Your goal -
An exact retyping of every record is required.

Input -
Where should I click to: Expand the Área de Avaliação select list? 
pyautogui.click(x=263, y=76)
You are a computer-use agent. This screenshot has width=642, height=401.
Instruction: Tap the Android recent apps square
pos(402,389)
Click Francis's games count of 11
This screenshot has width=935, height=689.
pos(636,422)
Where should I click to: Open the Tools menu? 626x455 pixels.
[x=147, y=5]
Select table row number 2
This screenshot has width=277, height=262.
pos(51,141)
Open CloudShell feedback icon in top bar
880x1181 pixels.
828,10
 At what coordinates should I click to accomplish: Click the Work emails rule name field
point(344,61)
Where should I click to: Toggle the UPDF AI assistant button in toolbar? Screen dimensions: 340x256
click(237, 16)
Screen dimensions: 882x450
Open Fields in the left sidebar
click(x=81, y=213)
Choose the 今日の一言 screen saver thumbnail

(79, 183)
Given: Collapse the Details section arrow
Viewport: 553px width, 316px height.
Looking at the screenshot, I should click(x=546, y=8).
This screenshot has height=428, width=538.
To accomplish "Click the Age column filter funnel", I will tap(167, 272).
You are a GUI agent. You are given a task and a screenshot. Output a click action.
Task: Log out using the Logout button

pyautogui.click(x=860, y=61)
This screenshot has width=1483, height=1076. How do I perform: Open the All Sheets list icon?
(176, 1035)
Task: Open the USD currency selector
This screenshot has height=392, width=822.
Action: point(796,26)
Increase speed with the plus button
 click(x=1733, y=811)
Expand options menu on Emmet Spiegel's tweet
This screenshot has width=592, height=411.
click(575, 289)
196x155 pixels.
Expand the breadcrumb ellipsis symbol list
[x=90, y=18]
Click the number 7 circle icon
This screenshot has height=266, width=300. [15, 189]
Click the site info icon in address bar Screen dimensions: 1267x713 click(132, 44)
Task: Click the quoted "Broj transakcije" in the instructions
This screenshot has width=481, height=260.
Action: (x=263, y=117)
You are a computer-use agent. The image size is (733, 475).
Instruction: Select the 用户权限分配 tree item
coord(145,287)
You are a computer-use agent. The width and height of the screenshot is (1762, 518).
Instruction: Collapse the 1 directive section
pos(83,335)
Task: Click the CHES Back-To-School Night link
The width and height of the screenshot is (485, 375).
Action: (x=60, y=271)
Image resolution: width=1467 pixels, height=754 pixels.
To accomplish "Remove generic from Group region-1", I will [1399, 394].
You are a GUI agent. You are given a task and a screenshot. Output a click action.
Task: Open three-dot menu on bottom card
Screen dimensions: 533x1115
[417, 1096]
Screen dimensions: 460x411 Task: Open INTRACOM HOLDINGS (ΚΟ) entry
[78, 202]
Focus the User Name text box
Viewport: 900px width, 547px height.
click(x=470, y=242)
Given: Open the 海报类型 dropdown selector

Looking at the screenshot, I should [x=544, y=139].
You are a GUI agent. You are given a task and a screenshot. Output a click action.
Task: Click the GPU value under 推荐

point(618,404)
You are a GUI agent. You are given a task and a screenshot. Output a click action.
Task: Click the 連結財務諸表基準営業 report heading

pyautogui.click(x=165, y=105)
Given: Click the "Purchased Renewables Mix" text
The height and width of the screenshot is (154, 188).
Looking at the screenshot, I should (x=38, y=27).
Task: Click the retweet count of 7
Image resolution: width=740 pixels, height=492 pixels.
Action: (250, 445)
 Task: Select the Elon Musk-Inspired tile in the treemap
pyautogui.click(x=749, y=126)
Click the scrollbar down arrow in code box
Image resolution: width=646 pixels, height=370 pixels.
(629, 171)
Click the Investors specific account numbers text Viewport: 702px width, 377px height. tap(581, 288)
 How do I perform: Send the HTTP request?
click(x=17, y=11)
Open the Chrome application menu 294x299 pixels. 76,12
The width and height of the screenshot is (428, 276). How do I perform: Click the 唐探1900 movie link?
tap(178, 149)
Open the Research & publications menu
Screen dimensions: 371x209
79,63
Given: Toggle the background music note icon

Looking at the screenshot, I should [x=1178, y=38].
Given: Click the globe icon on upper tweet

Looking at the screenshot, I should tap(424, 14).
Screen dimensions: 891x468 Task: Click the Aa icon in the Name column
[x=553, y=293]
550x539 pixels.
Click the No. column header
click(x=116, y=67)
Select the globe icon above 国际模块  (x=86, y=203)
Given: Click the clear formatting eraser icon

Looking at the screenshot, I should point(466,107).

Result of the task -
Where should I click to: Expand the Área de Avaliação select list? 
pyautogui.click(x=263, y=76)
You are a computer-use agent. This screenshot has width=642, height=401.
Instruction: Tap the Android recent apps square
pos(402,389)
Click Francis's games count of 11
This screenshot has width=935, height=689.
pos(636,422)
Where should I click to: Open the Tools menu? 626x455 pixels.
[x=147, y=5]
Select table row number 2
This screenshot has width=277, height=262.
pos(51,141)
Open CloudShell feedback icon in top bar
880x1181 pixels.
828,10
 At what coordinates should I click to accomplish: Click the Work emails rule name field
point(344,61)
Where should I click to: Toggle the UPDF AI assistant button in toolbar? Screen dimensions: 340x256
click(237, 16)
Screen dimensions: 882x450
Open Fields in the left sidebar
click(x=81, y=213)
Choose the 今日の一言 screen saver thumbnail

(79, 183)
Given: Collapse the Details section arrow
Viewport: 553px width, 316px height.
Looking at the screenshot, I should click(x=546, y=8).
This screenshot has height=428, width=538.
To accomplish "Click the Age column filter funnel", I will tap(167, 272).
You are a GUI agent. You are given a task and a screenshot. Output a click action.
Task: Log out using the Logout button

pyautogui.click(x=860, y=61)
This screenshot has width=1483, height=1076. How do I perform: Open the All Sheets list icon?
(176, 1035)
Task: Open the USD currency selector
This screenshot has height=392, width=822.
Action: point(796,26)
Increase speed with the plus button
 click(x=1733, y=811)
Expand options menu on Emmet Spiegel's tweet
This screenshot has width=592, height=411.
click(575, 289)
196x155 pixels.
Expand the breadcrumb ellipsis symbol list
[x=90, y=18]
Click the number 7 circle icon
This screenshot has height=266, width=300. [15, 189]
Click the site info icon in address bar Screen dimensions: 1267x713 click(132, 44)
Task: Click the quoted "Broj transakcije" in the instructions
This screenshot has width=481, height=260.
Action: (x=263, y=117)
You are a computer-use agent. The image size is (733, 475).
Instruction: Select the 用户权限分配 tree item
coord(145,287)
You are a computer-use agent. The width and height of the screenshot is (1762, 518).
Instruction: Collapse the 1 directive section
pos(83,335)
Task: Click the CHES Back-To-School Night link
The width and height of the screenshot is (485, 375).
Action: (x=60, y=271)
Image resolution: width=1467 pixels, height=754 pixels.
To accomplish "Remove generic from Group region-1", I will [1399, 394].
You are a GUI agent. You are given a task and a screenshot. Output a click action.
Task: Open three-dot menu on bottom card
Screen dimensions: 533x1115
[417, 1096]
Screen dimensions: 460x411 Task: Open INTRACOM HOLDINGS (ΚΟ) entry
[78, 202]
Focus the User Name text box
Viewport: 900px width, 547px height.
click(x=470, y=242)
Given: Open the 海报类型 dropdown selector

Looking at the screenshot, I should [x=544, y=139].
You are a GUI agent. You are given a task and a screenshot. Output a click action.
Task: Click the GPU value under 推荐

point(618,404)
You are a GUI agent. You are given a task and a screenshot. Output a click action.
Task: Click the 連結財務諸表基準営業 report heading

pyautogui.click(x=165, y=105)
Given: Click the "Purchased Renewables Mix" text
The height and width of the screenshot is (154, 188).
Looking at the screenshot, I should (x=38, y=27).
Task: Click the retweet count of 7
Image resolution: width=740 pixels, height=492 pixels.
Action: (250, 445)
 Task: Select the Elon Musk-Inspired tile in the treemap
pyautogui.click(x=749, y=126)
Click the scrollbar down arrow in code box
Image resolution: width=646 pixels, height=370 pixels.
(629, 171)
Click the Investors specific account numbers text Viewport: 702px width, 377px height. tap(581, 288)
 How do I perform: Send the HTTP request?
click(x=17, y=11)
Open the Chrome application menu 294x299 pixels. 76,12
The width and height of the screenshot is (428, 276). How do I perform: Click the 唐探1900 movie link?
tap(178, 149)
Open the Research & publications menu
Screen dimensions: 371x209
79,63
Given: Toggle the background music note icon

Looking at the screenshot, I should [x=1178, y=38].
Given: Click the globe icon on upper tweet

Looking at the screenshot, I should tap(424, 14).
Screen dimensions: 891x468 Task: Click the Aa icon in the Name column
[x=553, y=293]
550x539 pixels.
Click the No. column header
click(x=116, y=67)
Select the globe icon above 国际模块  (x=86, y=203)
Given: Click the clear formatting eraser icon

Looking at the screenshot, I should point(466,107).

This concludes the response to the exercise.